## Problem requirements
Your answer must be the lines from the one holding "Select the chart data point for 07.31" through the final line of the entries below, copied exactly, with no pictures.

-- Opening Marker --

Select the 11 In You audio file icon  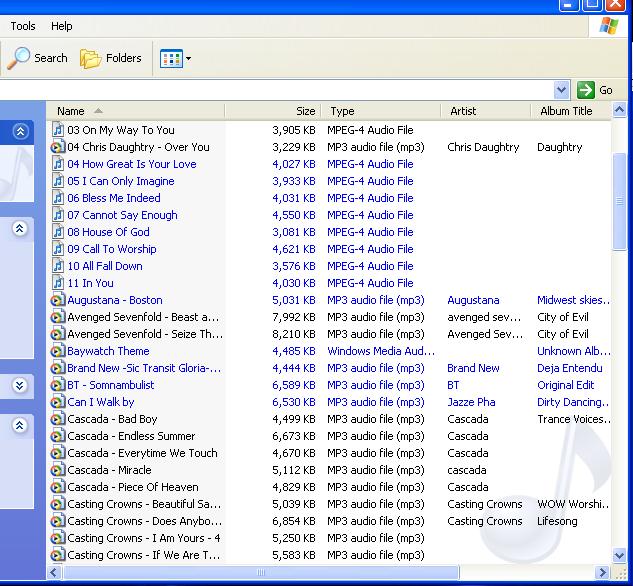click(x=58, y=283)
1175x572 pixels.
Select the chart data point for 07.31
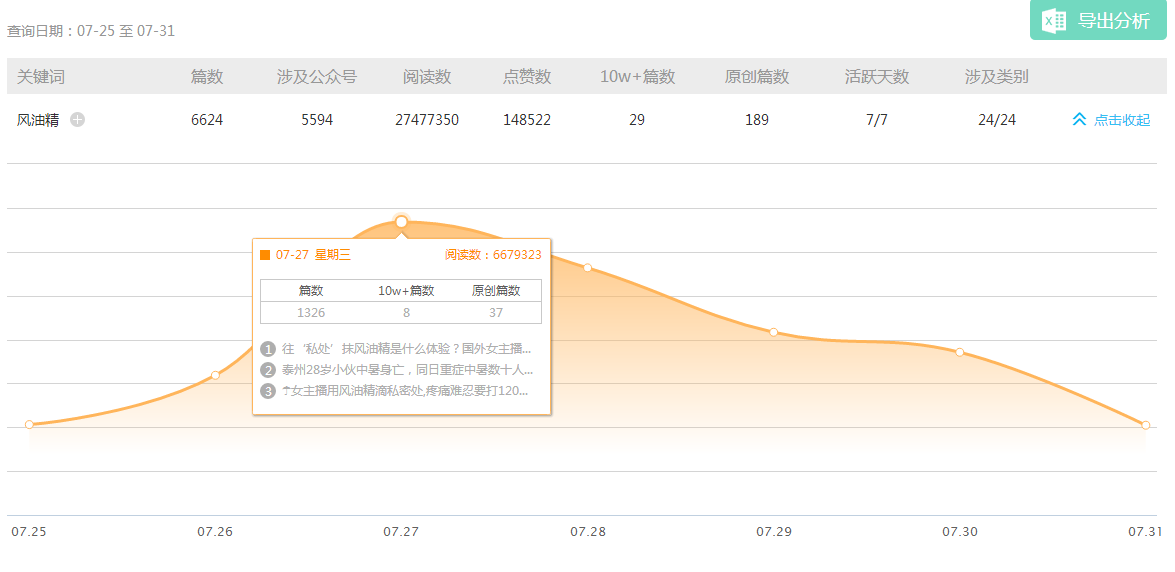coord(1146,425)
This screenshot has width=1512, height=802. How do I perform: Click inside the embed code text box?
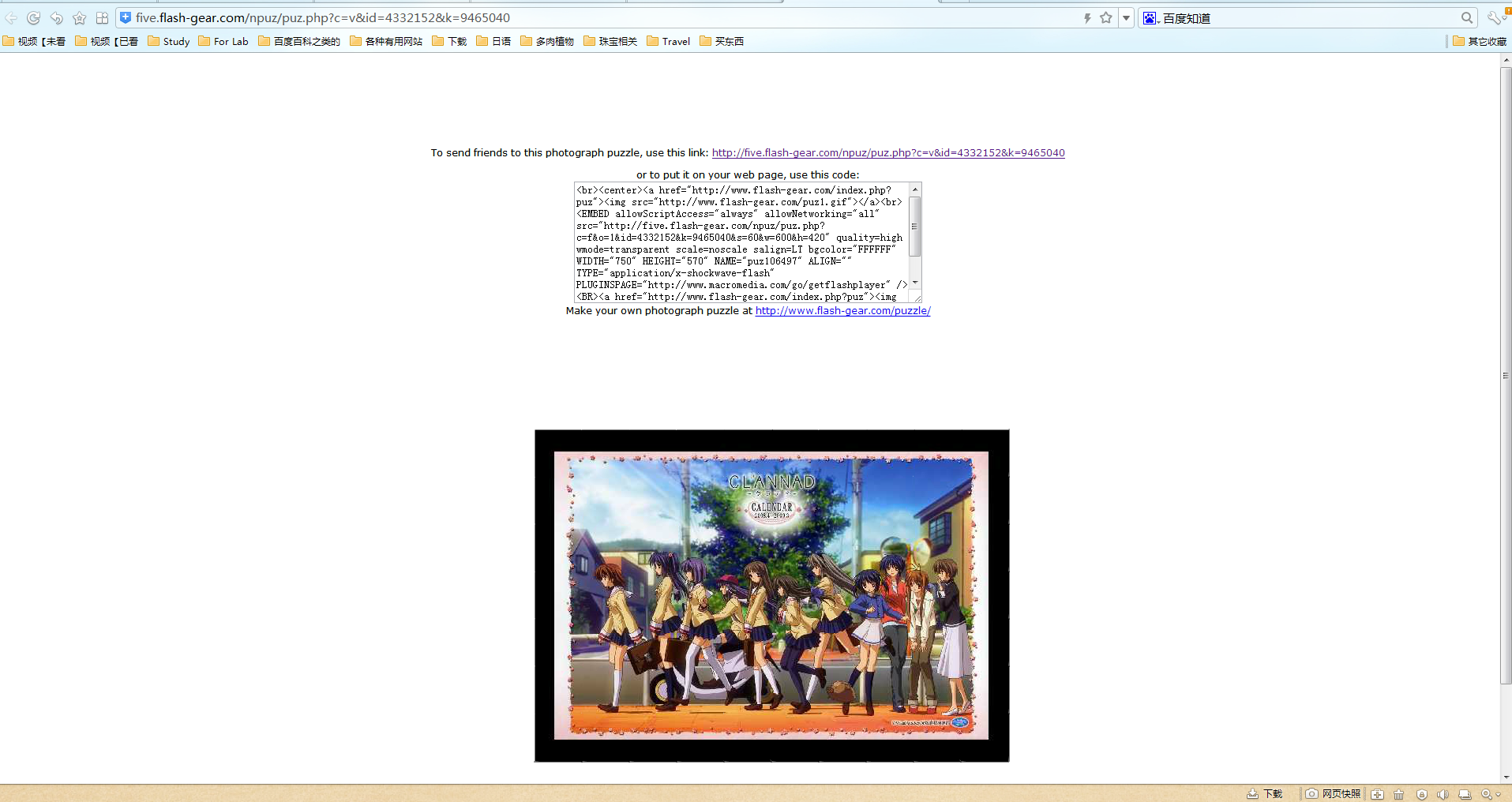pyautogui.click(x=741, y=242)
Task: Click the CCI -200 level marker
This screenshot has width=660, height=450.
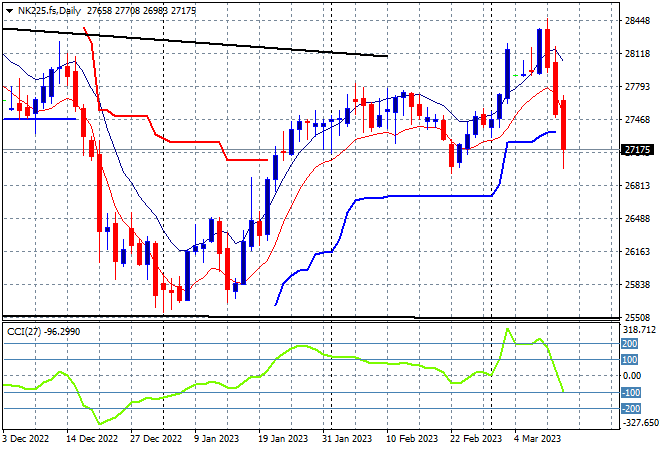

-- Closing Marker --

## Response area
Select the chart data point for 07.31
coord(1146,425)
This screenshot has width=1512, height=802. How do I perform: Click inside the embed code text box?
pyautogui.click(x=741, y=242)
Task: Click the CCI -200 level marker
This screenshot has width=660, height=450.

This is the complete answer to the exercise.